Allen Gregory Lau, 51, was charged with felony driving under the influence, felony refusal, driving with a suspended license, fourth-degree misconduct involving weapons and sixth-degree misconduct involving a controlled substance after Palmer Police Officer Kelley Turney stopped him about 5 a.m. for driving away without his headlights on.
Assistant District Attorney Suzanne Powell played a video tape of Lau's arrest and poor performance on his field sobriety tests. She played audio tapes from Turney and Alaska State Trooper Mark Hendrickson, as they readied a Datamaster, a machine used to take breath samples that are admissible as evidence in court.
Turney asked Lau several times if he would give a breath sample. Lau, on tape, said, “No,” clearly, once. For the rest of the tape, he complained the handcuffs were too tight and said he didn't understand what the cops were asking.
“I want a witness right now,” Lau said on tape. “You put me in this position. I don't like the position you put me in.”

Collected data
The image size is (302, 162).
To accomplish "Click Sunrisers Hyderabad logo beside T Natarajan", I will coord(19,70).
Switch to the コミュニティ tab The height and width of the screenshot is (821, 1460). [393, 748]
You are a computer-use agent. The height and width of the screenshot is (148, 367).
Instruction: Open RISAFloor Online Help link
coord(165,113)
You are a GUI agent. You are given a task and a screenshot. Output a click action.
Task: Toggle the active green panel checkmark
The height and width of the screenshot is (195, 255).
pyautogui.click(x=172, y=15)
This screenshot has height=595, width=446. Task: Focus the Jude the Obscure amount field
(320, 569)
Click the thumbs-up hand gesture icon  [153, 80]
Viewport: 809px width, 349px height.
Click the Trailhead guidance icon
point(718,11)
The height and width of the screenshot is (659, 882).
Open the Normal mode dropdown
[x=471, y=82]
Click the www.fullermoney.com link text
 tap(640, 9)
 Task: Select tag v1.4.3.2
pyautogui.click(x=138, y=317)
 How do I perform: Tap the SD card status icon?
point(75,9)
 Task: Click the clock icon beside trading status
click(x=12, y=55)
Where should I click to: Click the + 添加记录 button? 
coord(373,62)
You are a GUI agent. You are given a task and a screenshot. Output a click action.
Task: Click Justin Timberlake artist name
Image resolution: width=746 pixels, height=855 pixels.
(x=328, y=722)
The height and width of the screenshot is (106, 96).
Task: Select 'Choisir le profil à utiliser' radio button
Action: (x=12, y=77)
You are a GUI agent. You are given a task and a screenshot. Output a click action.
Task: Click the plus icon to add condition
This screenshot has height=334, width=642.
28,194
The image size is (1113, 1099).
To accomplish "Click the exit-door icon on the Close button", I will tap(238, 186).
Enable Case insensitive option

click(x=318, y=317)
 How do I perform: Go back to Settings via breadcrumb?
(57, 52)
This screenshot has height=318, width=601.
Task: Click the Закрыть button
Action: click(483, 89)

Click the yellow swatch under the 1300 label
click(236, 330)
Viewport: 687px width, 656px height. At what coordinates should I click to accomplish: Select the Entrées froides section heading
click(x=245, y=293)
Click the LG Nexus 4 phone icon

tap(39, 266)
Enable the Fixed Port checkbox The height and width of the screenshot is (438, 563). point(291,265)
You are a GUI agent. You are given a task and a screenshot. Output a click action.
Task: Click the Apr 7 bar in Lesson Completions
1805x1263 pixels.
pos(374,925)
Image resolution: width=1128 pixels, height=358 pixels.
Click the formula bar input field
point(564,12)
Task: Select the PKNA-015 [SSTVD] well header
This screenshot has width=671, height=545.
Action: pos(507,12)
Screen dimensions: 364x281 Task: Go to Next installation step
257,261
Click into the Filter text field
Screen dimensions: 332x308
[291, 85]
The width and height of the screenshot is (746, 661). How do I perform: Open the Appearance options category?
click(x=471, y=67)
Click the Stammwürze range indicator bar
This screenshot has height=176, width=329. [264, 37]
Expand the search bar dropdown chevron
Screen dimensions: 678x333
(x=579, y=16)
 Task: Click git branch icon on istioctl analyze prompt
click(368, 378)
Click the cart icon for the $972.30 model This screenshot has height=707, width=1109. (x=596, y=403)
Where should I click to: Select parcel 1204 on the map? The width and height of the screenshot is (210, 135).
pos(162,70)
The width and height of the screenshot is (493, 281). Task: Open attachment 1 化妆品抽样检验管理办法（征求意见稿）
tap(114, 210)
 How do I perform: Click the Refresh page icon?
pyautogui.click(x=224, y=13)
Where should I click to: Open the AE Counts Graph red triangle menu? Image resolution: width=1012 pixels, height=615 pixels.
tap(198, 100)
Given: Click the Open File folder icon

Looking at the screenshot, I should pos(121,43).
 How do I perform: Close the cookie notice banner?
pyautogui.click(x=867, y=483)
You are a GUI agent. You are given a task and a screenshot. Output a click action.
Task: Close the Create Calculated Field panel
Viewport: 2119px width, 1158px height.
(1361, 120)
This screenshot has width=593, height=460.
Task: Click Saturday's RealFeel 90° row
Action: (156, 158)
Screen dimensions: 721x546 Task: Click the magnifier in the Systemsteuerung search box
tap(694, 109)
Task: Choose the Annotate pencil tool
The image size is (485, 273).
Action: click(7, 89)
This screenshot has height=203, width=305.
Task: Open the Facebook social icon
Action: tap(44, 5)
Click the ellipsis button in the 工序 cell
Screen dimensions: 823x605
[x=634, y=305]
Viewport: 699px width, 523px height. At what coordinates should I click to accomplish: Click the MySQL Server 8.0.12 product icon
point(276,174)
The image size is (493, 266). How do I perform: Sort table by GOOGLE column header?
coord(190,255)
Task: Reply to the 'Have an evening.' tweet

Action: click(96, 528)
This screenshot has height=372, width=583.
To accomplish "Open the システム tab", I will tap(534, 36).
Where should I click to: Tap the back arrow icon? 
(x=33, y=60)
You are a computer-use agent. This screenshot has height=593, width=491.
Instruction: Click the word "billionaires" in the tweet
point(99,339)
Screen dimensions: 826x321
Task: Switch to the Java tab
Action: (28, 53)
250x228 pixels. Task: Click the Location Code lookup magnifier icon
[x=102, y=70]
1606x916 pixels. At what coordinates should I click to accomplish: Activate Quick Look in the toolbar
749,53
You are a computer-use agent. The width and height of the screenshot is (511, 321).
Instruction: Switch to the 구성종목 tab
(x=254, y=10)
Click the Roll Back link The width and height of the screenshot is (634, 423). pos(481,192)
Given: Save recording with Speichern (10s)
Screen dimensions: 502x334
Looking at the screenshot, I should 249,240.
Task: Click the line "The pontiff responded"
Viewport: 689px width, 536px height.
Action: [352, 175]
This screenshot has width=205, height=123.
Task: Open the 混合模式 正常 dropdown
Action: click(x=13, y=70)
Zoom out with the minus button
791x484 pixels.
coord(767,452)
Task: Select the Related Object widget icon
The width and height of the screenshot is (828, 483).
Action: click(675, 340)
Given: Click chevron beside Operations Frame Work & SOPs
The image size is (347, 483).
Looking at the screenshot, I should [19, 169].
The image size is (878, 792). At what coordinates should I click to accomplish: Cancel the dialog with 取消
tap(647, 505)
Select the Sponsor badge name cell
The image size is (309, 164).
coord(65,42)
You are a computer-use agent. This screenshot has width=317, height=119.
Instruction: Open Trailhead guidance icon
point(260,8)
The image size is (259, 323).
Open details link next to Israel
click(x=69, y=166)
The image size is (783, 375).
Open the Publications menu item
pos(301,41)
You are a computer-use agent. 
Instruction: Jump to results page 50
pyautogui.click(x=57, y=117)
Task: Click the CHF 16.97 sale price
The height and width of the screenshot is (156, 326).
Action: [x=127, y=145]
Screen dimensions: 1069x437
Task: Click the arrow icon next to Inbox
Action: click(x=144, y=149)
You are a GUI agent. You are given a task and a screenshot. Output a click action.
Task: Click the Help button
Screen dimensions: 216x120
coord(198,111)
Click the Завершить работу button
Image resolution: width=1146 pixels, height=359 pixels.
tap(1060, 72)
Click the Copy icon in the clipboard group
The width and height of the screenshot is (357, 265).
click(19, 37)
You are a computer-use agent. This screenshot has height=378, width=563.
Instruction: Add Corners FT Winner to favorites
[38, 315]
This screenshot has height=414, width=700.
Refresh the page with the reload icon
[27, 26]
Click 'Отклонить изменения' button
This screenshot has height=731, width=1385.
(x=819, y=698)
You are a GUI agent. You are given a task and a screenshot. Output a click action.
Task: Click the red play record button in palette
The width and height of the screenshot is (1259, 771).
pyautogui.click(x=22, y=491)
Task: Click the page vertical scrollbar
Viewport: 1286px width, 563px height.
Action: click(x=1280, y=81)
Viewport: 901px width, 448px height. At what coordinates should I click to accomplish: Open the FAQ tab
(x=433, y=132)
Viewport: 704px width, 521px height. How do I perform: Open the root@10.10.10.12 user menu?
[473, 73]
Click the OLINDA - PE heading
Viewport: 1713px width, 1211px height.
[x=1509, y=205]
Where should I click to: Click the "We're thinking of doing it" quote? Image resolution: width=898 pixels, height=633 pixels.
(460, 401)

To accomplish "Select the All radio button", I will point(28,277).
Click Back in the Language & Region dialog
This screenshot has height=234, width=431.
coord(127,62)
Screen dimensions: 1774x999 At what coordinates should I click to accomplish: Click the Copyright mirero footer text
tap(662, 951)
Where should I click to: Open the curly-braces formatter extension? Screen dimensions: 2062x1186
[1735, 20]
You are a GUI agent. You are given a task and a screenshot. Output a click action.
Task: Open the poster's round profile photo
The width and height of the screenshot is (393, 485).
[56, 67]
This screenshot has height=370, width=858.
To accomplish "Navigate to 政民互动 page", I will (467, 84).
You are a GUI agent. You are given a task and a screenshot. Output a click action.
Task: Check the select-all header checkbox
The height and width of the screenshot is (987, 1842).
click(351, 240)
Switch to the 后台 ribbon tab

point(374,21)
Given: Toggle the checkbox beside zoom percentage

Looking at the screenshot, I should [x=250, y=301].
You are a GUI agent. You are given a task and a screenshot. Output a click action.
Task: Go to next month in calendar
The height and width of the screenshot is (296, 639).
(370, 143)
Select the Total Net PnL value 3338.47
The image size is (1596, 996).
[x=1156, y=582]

Directions.
A) In the news report, about what time did Officer Kelley Turney stop Lau?
B) Repeat the news report word for word, from "Assistant District Attorney" up to and including "cops were asking.".
These entries have no connection to the news report.

Responses to the tasks.
A) About 5 a.m.

B)
Assistant District Attorney Suzanne Powell played a video tape of Lau's arrest and poor performance on his field sobriety tests. She played audio tapes from Turney and Alaska State Trooper Mark Hendrickson, as they readied a Datamaster, a machine used to take breath samples that are admissible as evidence in court.
Turney asked Lau several times if he would give a breath sample. Lau, on tape, said, “No,” clearly, once. For the rest of the tape, he complained the handcuffs were too tight and said he didn't understand what the cops were asking.